All in all, this comparison isn't really showing a setup that is well optimized on either the EC2/Beanstalk or Serverless sides - there's major wins on both the performance and cost sides for both implementations. Without both being optimally setup, it's really hard to draw a good conclusion on which is a better solution from a technical standpoint, and the discussion also completely ignores the cost in managing EC2, even with Beanstalk vs. a serverless setup.
I'll start with the initial setup: We can see m1 and t1 instances in there, as well as an m3. These first two are almost certainly running paravirtualized AMIs, and there is a chance the m3 is as well. PV AMIs are going to run slower in most cases to begin with (see: http://www.brendangregg.com/blog/2017-11-29/aws-ec2-virtuali... ) and are running on old instance types that have poor cost/performance ratios compared to modern ones - m1 and t1 are ancient. So, they could likely get even better performance by switching to modern instance types, getting away from old PV style virtualization on Xen, to the more modern Nitro stuff - t3 should be able to replace all of those instances, and you gain access to SR-IOV based drivers for disk and network. Even just switching to HVM instances and going to previous generation t2 would likely be a big win vs. t1.micro and m1.small.
And this brings me to my first point in favor of serverless: With Lambda, you don't have to worry about this. You don't have to keep up on which EC2 instance has the best price/performance ratio, you don't need to bother with migrating AMIs from Xen PV to Xen HVM (or PVHVM) or KVM compatible with NVMe and ENA drivers and all of that. You just manage your code. There's a mountain of other things to worry about when managing your own EC2 instances as well, even beyond this - just general patching, keeping up to date with new kernel versions, worrying about deprecation/EOL of the OS running in your instance, making sure your code works with new versions of glibc and all the other packages when you move to a new major release, etc. You might be able to skate by for a while ignoring all of this, but eventually, it's likely to cause problems. I know what I charge people to help manage all of that sort of stuff, and it's way more than the cost difference between the two setups.
Second: There's no indication if the latency calculation includes cold-start response times. They would likely be enough to drag the average up quite a bit for lambda, and there's lots of documented ways to eliminate them from a production lambda setup. (Though, they'd also likely see a latency decrease moving to t3 for their EC2 based setup as well, as previously mentioned.)
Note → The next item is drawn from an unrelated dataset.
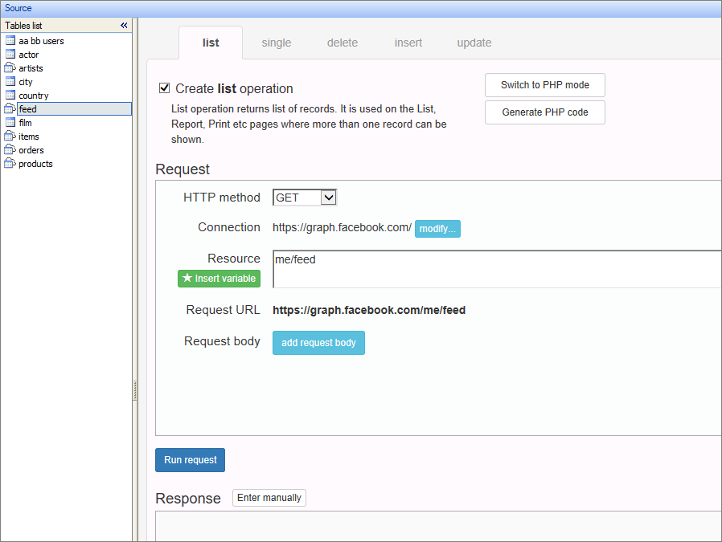
Task: Uncheck the Create list operation checkbox
Action: (165, 88)
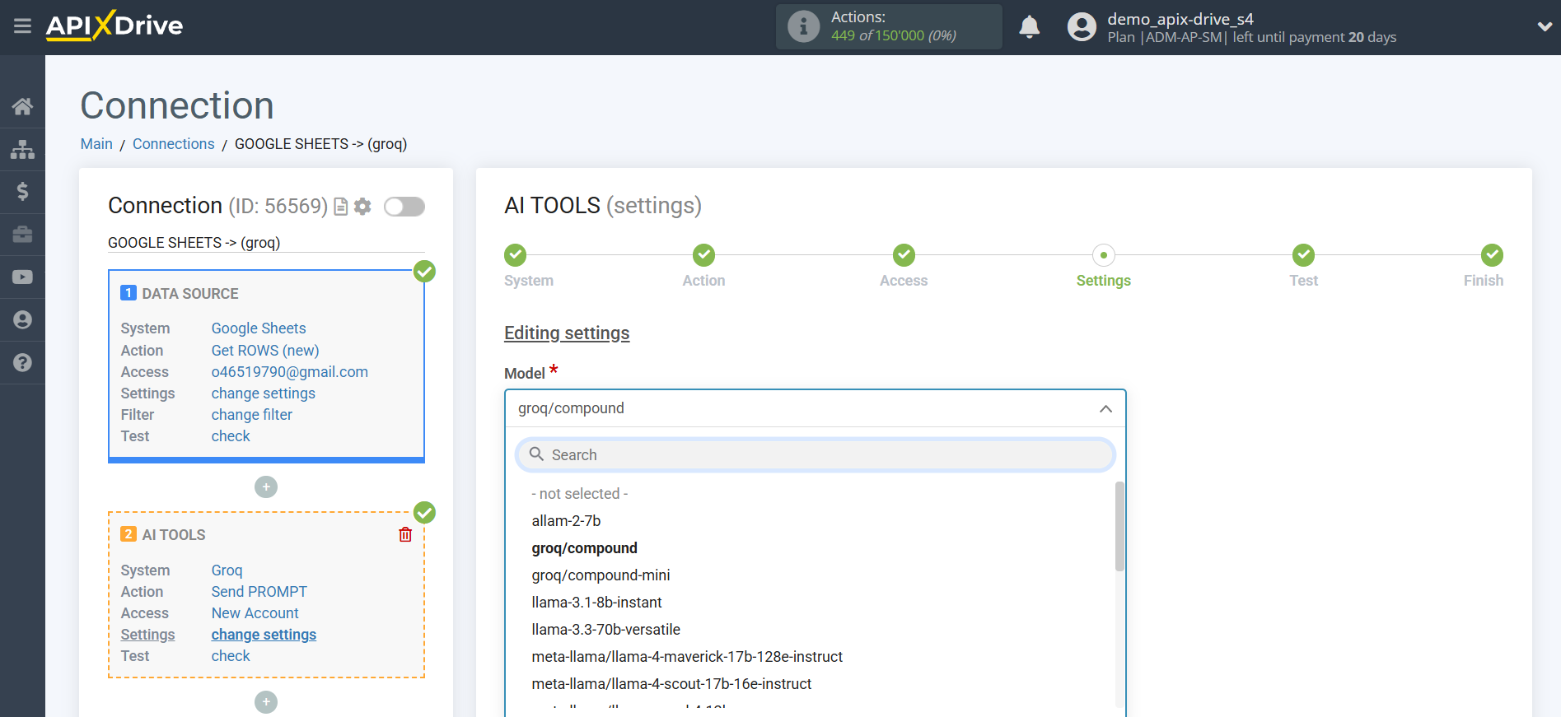Select llama-3.3-70b-versatile from the model list
Image resolution: width=1561 pixels, height=717 pixels.
(605, 630)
Third: API Gateway might not be the best tool for the job, especially as the author notes they don't make much use of all of the API gateway features. You can just use an ALB instead (or depending on your use case, potentially skip any sort of front end altogether, though it sounds like ALB is probably a better fit for what they're doing) and save on complexity and cost.
All in all, this comparison isn't really showing a setup that is well optimized on either the EC2/Beanstalk or Serverless sides - there's major wins on both the performance and cost sides for both implementations. Without both being optimally setup, it's really hard to draw a good conclusion on which is a better solution from a technical standpoint, and the discussion also completely ignores the cost in managing EC2, even with Beanstalk vs. a serverless setup.